Canadá ya no es invitado: el gol agónico que metió a la Hoja de Maple en la historia.

Canadá escribió una de las páginas más importantes de su historia futbolística al vencer 1-0 a Sudáfrica y avanzar por primera vez a los octavos de final de la Copa. El equipo anfitrión sufrió, batalló y tuvo que esperar hasta el tiempo de compensación para encontrar el gol que cambió todo.

El héroe fue Stephen Eustáquio. Cuando el partido parecía condenado al alargue, el mediocampista apareció en el minuto 92 para sacar un derechazo desde la frontal del área y romper la resistencia sudafricana. Fue un golpe tardío, dramático y definitivo.

El encuentro no fue brillante. Canadá tuvo más intención, pero le costó generar claridad. Sudáfrica se defendió con orden, cerró espacios y por largos momentos pareció cómoda llevando el juego hacia el tiempo extra. Pero en una jugada aislada, un despeje quedó vivo en la zona más peligrosa y Eustáquio no perdonó.

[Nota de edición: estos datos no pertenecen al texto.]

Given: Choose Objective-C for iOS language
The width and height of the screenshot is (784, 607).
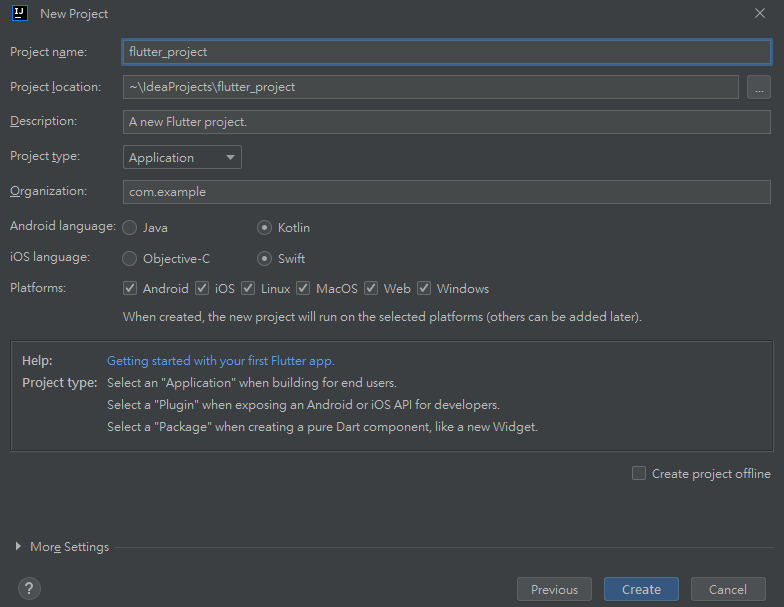Looking at the screenshot, I should coord(130,258).
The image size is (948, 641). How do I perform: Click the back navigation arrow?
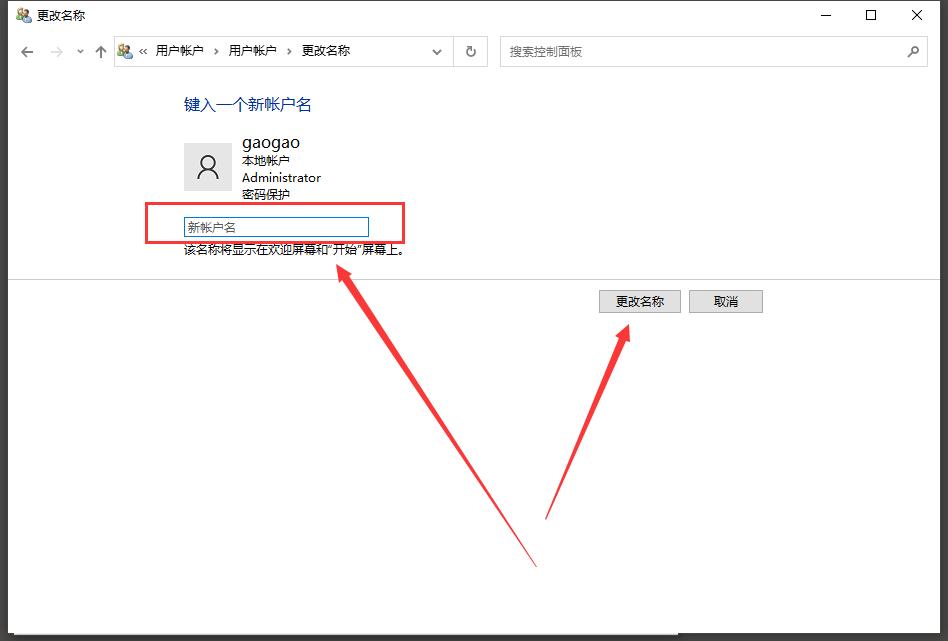tap(27, 51)
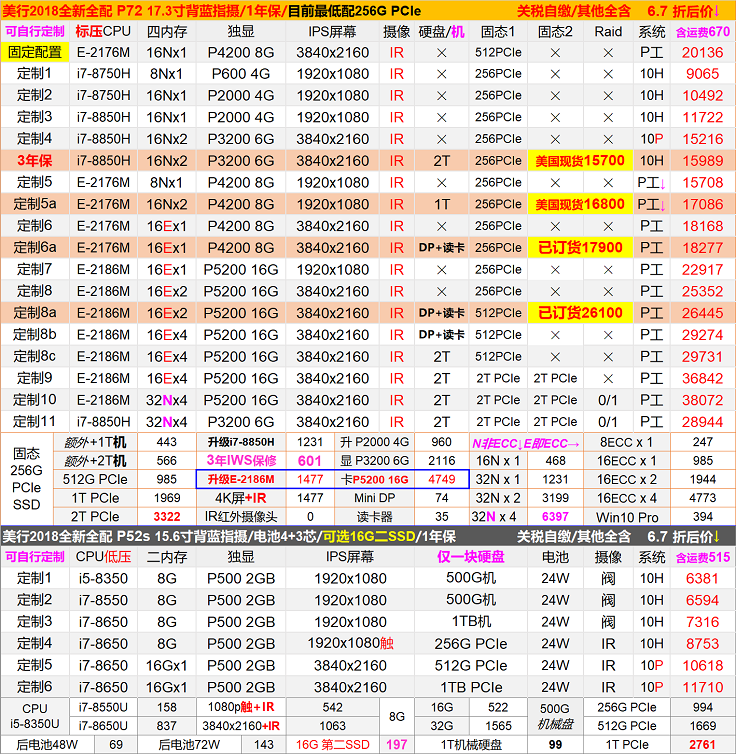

La victoria tiene un peso enorme para el futbol canadiense. Después de años de crecimiento, inversión y una generación que cambió la percepción del país, Canadá logró dar un paso que nunca antes había conseguido en una Copa: meterse entre los 16 mejores.

También fue una noche amarga para Sudáfrica, que había llegado con ilusión tras una fase de grupos histórica. Los Bafana Bafana compitieron, resistieron y estuvieron muy cerca de forzar el alargue, pero terminaron pagando caro un error en los últimos minutos.

Ahora Canadá espera rival entre Países Bajos y Marruecos. El reto será mucho más grande, pero el mensaje ya quedó claro: este equipo no está solo para ser anfitrión, está para competir.

Canadá sufrió, creyó y golpeó cuando más pesaba la pelota. Y con ese gol agónico, dejó de ser promesa para convertirse en una realidad del torneo.